TASK STATEMENT -
Copy all of the entries that follow, exactly.

[Dataset entries]
_ _ _ _ _

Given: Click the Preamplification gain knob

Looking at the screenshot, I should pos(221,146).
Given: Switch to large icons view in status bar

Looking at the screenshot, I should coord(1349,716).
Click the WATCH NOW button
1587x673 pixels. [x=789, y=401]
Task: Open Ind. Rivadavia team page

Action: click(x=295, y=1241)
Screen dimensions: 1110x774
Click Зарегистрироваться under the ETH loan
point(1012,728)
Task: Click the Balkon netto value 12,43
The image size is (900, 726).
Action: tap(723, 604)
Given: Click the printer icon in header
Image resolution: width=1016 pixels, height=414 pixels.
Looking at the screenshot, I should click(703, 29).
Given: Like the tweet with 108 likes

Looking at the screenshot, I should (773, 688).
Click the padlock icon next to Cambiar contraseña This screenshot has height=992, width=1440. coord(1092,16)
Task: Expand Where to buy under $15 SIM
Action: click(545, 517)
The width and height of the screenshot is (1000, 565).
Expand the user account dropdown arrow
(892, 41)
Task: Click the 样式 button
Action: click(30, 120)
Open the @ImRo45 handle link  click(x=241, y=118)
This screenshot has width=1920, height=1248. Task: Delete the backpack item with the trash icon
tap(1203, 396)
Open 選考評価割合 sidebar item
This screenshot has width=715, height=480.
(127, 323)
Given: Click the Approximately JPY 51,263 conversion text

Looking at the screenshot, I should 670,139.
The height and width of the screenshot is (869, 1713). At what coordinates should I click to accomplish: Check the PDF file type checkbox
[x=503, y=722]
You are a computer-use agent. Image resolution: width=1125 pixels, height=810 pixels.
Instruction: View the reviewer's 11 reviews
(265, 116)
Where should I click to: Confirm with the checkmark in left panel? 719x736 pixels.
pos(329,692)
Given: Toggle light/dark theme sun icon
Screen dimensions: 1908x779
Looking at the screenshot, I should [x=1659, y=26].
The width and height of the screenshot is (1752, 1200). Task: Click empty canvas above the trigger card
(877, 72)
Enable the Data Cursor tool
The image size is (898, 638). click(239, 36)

_ _ _ _ _

TASK RESULT -
Given: Click the Preamplification gain knob

Looking at the screenshot, I should pos(221,146).
Given: Switch to large icons view in status bar

Looking at the screenshot, I should coord(1349,716).
Click the WATCH NOW button
1587x673 pixels. [x=789, y=401]
Task: Open Ind. Rivadavia team page

Action: click(x=295, y=1241)
Screen dimensions: 1110x774
Click Зарегистрироваться under the ETH loan
point(1012,728)
Task: Click the Balkon netto value 12,43
The image size is (900, 726).
Action: tap(723, 604)
Given: Click the printer icon in header
Image resolution: width=1016 pixels, height=414 pixels.
Looking at the screenshot, I should click(703, 29).
Given: Like the tweet with 108 likes

Looking at the screenshot, I should (773, 688).
Click the padlock icon next to Cambiar contraseña This screenshot has height=992, width=1440. coord(1092,16)
Task: Expand Where to buy under $15 SIM
Action: click(545, 517)
The width and height of the screenshot is (1000, 565).
Expand the user account dropdown arrow
(892, 41)
Task: Click the 样式 button
Action: click(30, 120)
Open the @ImRo45 handle link  click(x=241, y=118)
This screenshot has width=1920, height=1248. Task: Delete the backpack item with the trash icon
tap(1203, 396)
Open 選考評価割合 sidebar item
This screenshot has width=715, height=480.
(127, 323)
Given: Click the Approximately JPY 51,263 conversion text

Looking at the screenshot, I should 670,139.
The height and width of the screenshot is (869, 1713). At what coordinates should I click to accomplish: Check the PDF file type checkbox
[x=503, y=722]
You are a computer-use agent. Image resolution: width=1125 pixels, height=810 pixels.
Instruction: View the reviewer's 11 reviews
(265, 116)
Where should I click to: Confirm with the checkmark in left panel? 719x736 pixels.
pos(329,692)
Given: Toggle light/dark theme sun icon
Screen dimensions: 1908x779
Looking at the screenshot, I should [x=1659, y=26].
The width and height of the screenshot is (1752, 1200). Task: Click empty canvas above the trigger card
(877, 72)
Enable the Data Cursor tool
The image size is (898, 638). click(239, 36)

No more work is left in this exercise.